__課題一覧__.
1 - 平和の実現についての文書から、「Text - Chapter」から「[hóu(l)li] : 「完全に、全く、全体として、全体的に」」までの部分を一字一句変えずに書き出してください。
2 - 平和の実現についての文書の解説によると、全身全霊で真実を求め、状況がその方向に向かっているなら、必ず何が訪れるとされていますか。

Text - Chapter 19
The Attainment of Peace
平和の実現
I. Healing and Faith
ヒーリングと信じる気持ち
1. We said before that when a situation has been dedicated wholly to truth, peace is inevitable. - said [séd] : 「say の過去・過去分詞形」
- before [bifɔ́ː(r)] : 「以前に、前に、早く、先に」
- situation [sìt∫uéi∫n] : 「状況、場所、状態、立場、事情、情勢、事態」
- dedicate [dédikèit] : 「〜をささげる、献身する、専念する、打ち込む」
- wholly [hóu(l)li] : 「完全に、全く、全体として、全体的に」
- peace [píːs] : 「平和、安らぎ、平穏、安心、安定」
- inevitable [inévətəbl] : 「避けられない、当然の、必然的な、必然の、必至の、不可避の」
❖ "We said before that ~ "「私たちは以前、that以下について話したことがあった」。"that when a situation ~ "「状況が全面的に真実に対して捧げられたとき、平和は必然的にやってくる」と話したことがあった。つまり、あなたが全身全霊、真実を求めるなら、そして、状況がその方向に向かっているなら、必ず心の平和は訪れる。
Its attainment is the criterion by which the wholeness of the dedication can be safely assumed. - attainment [ətéinmənt] : 「獲得、到達、実現」
- criterion [kraití(ə)riən] : 「基準、標準、尺度、判定基準、判断基準、原則、特徴」
- wholeness [hóulnis] : 「全体、全体性」
- dedication [dèdikéiʃən] : 「献身、専念、熱心さ、専心」
- safely [séifli] : 「安全に、支障なく、無事に」
- assume [əs(j)úːm] : 「〜と仮定する、思い込む、見なす、当然と思う」

(位置を指し示すデータの行)
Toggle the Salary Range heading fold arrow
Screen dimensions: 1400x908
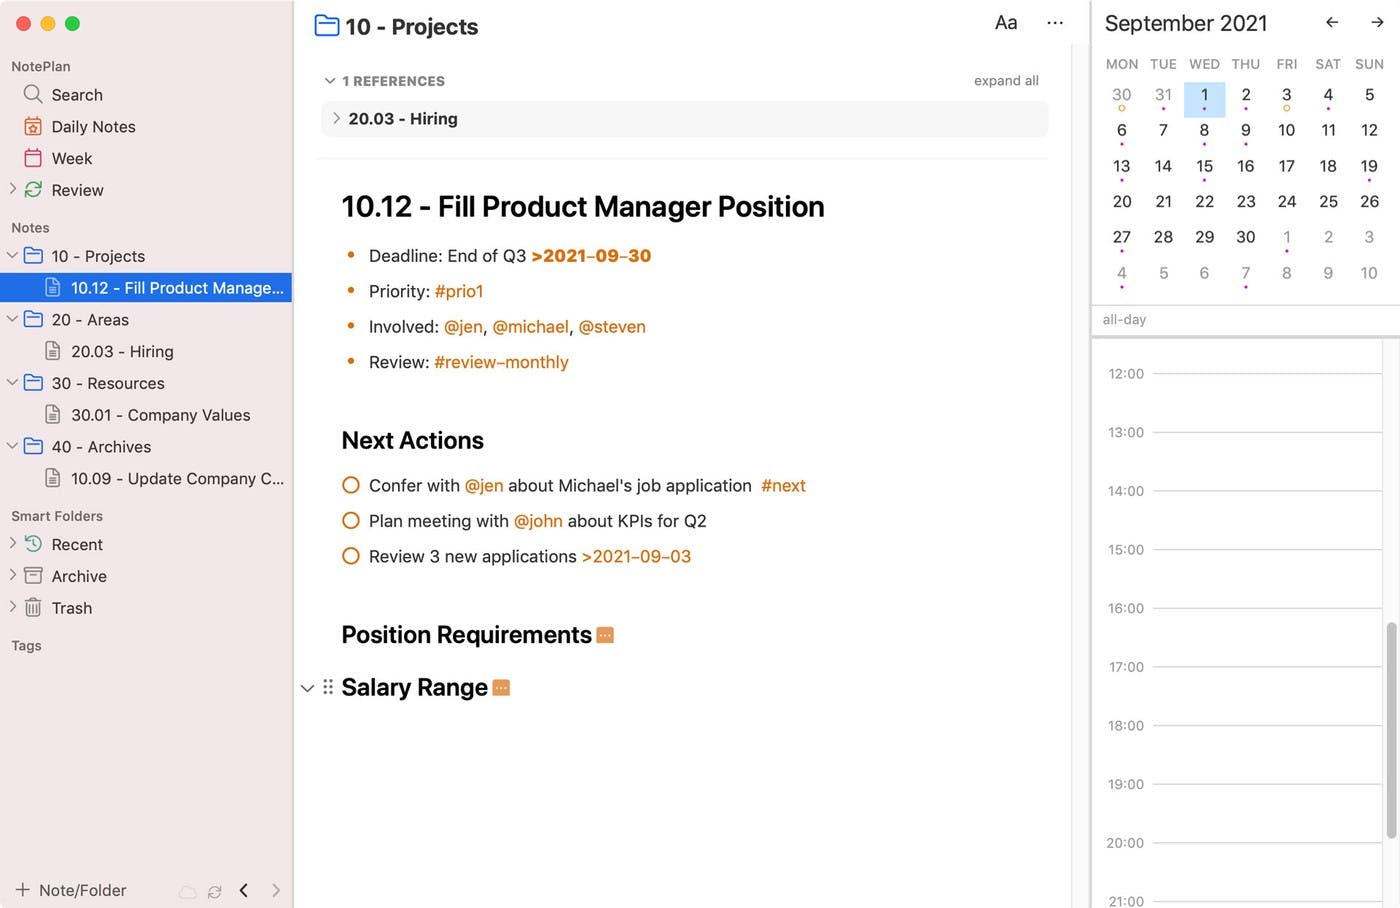(307, 688)
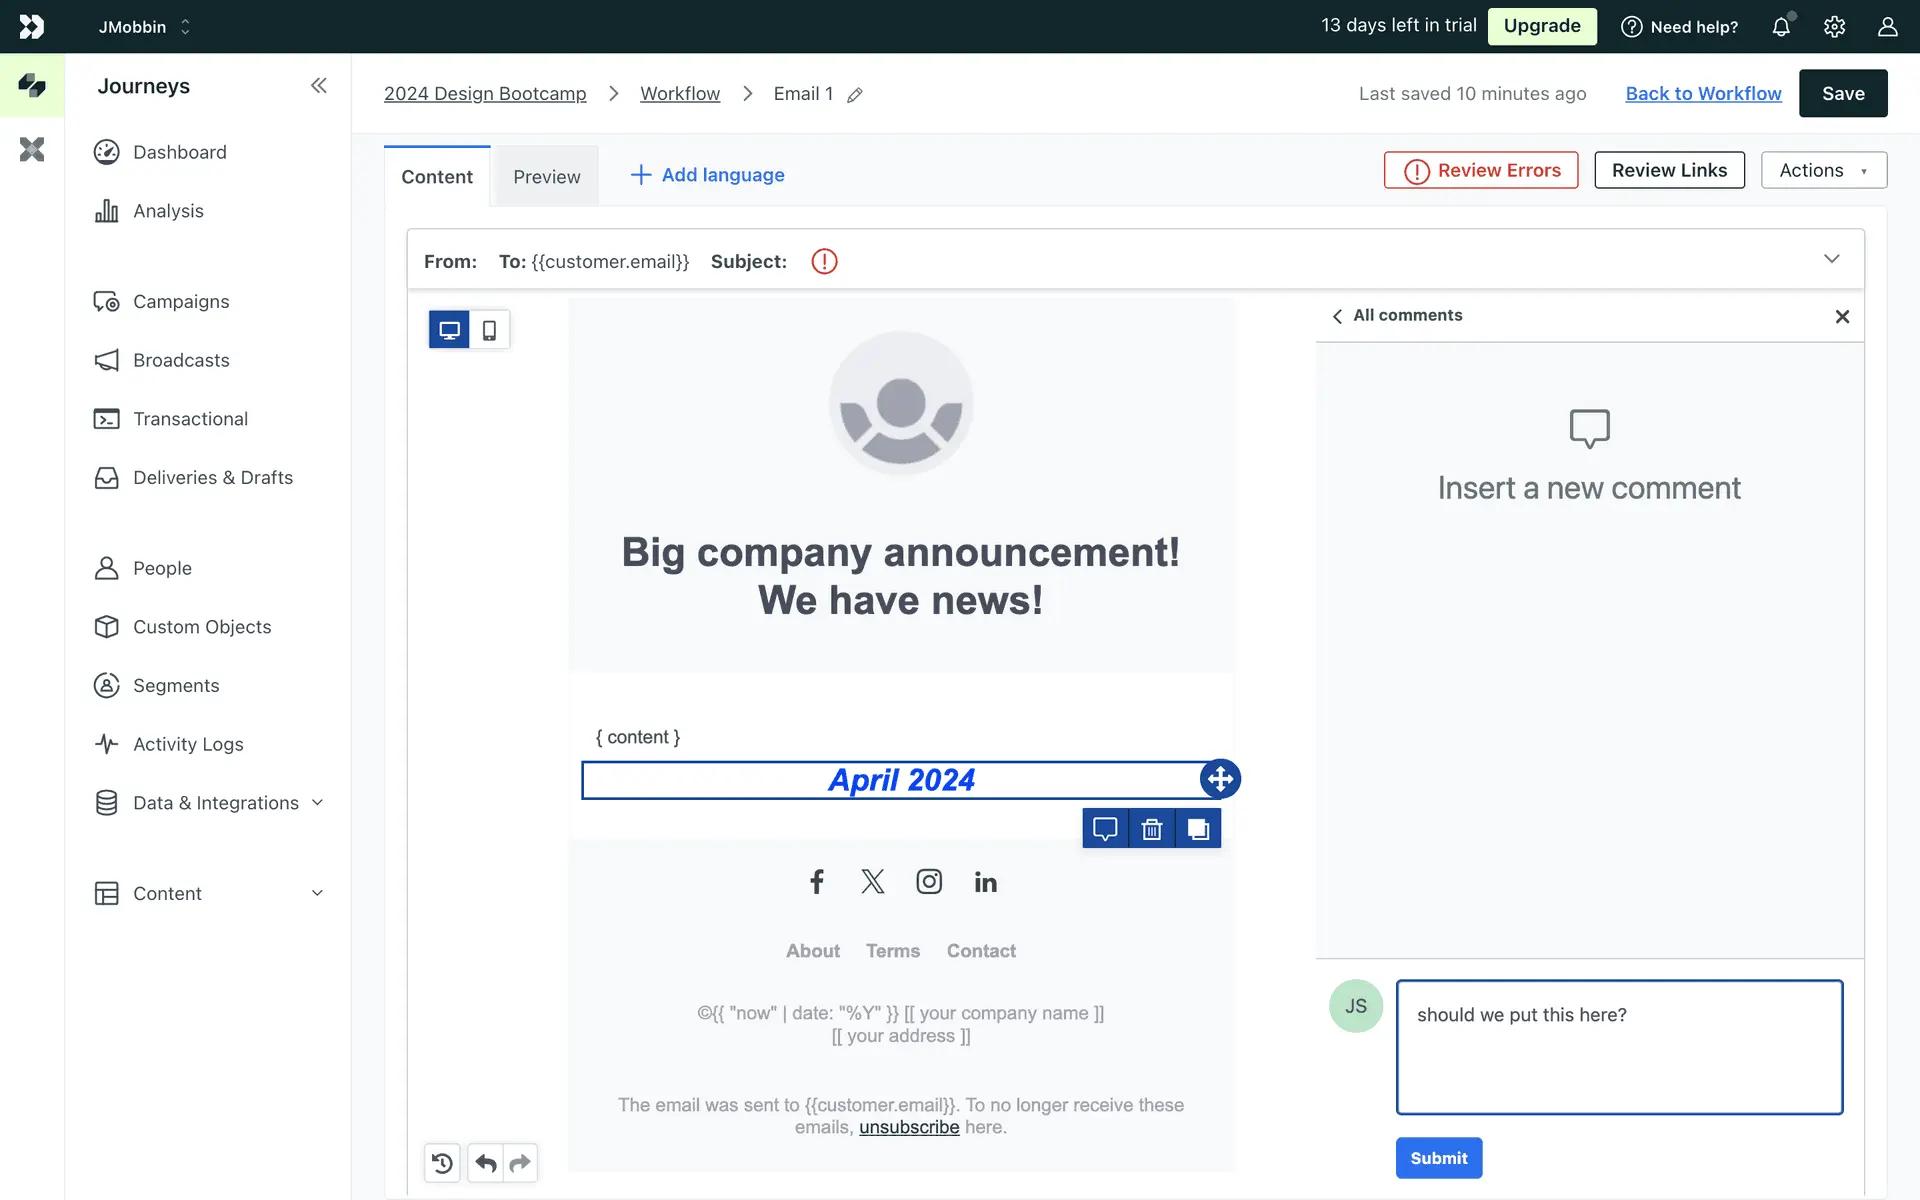Viewport: 1920px width, 1200px height.
Task: Collapse the Journeys sidebar
Action: coord(318,86)
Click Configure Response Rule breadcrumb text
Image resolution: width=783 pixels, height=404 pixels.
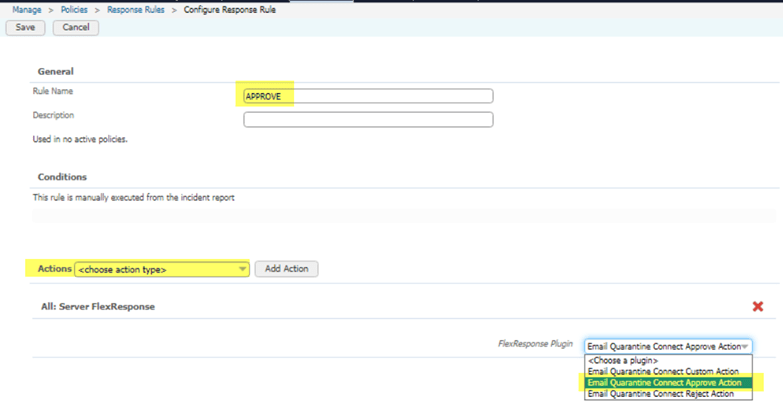click(x=229, y=8)
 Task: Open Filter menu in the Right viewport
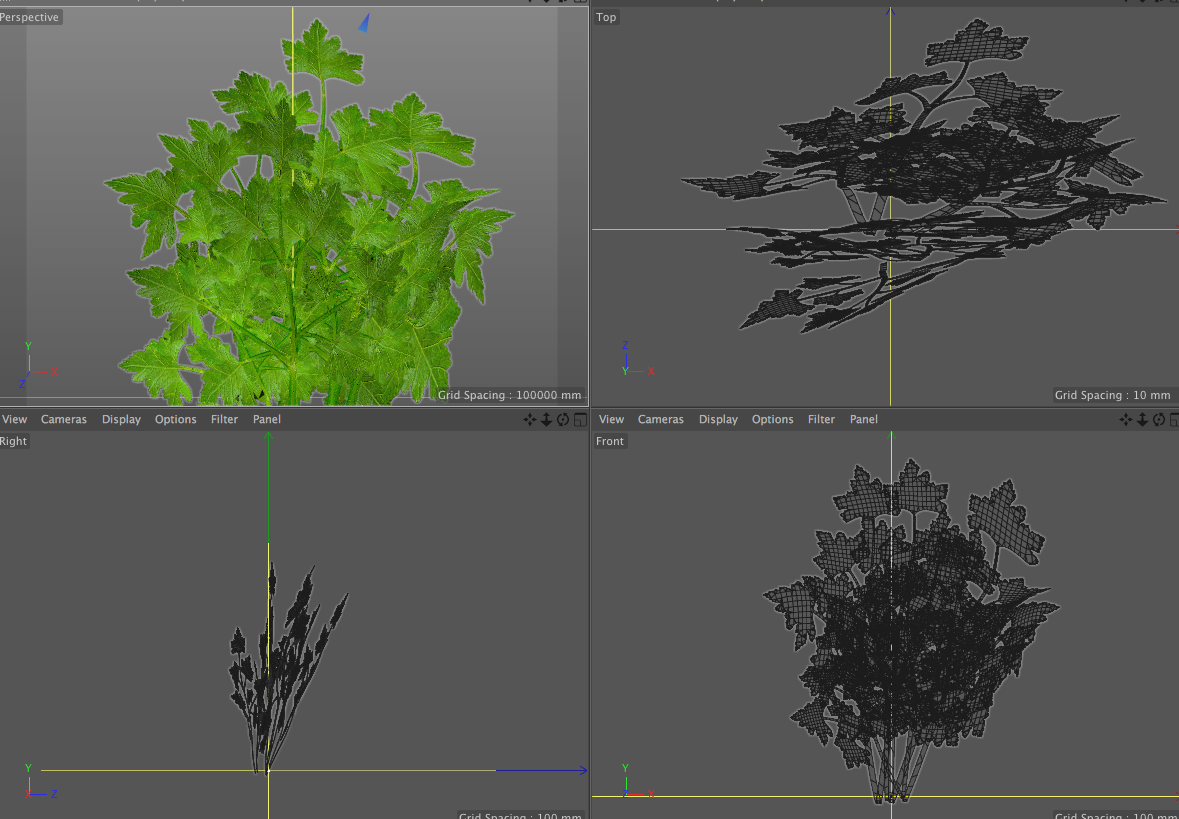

__課題の解答__.
1 -
Text - Chapter 19
The Attainment of Peace
平和の実現
I. Healing and Faith
ヒーリングと信じる気持ち
1. We said before that when a situation has been dedicated wholly to truth, peace is inevitable. - said [séd] : 「say の過去・過去分詞形」
- before [bifɔ́ː(r)] : 「以前に、前に、早く、先に」
- situation [sìt∫uéi∫n] : 「状況、場所、状態、立場、事情、情勢、事態」
- dedicate [dédikèit] : 「〜をささげる、献身する、専念する、打ち込む」
- wholly [hóu(l)li] : 「完全に、全く、全体として、全体的に」

2 - 必ず心の平和が訪れるとされています。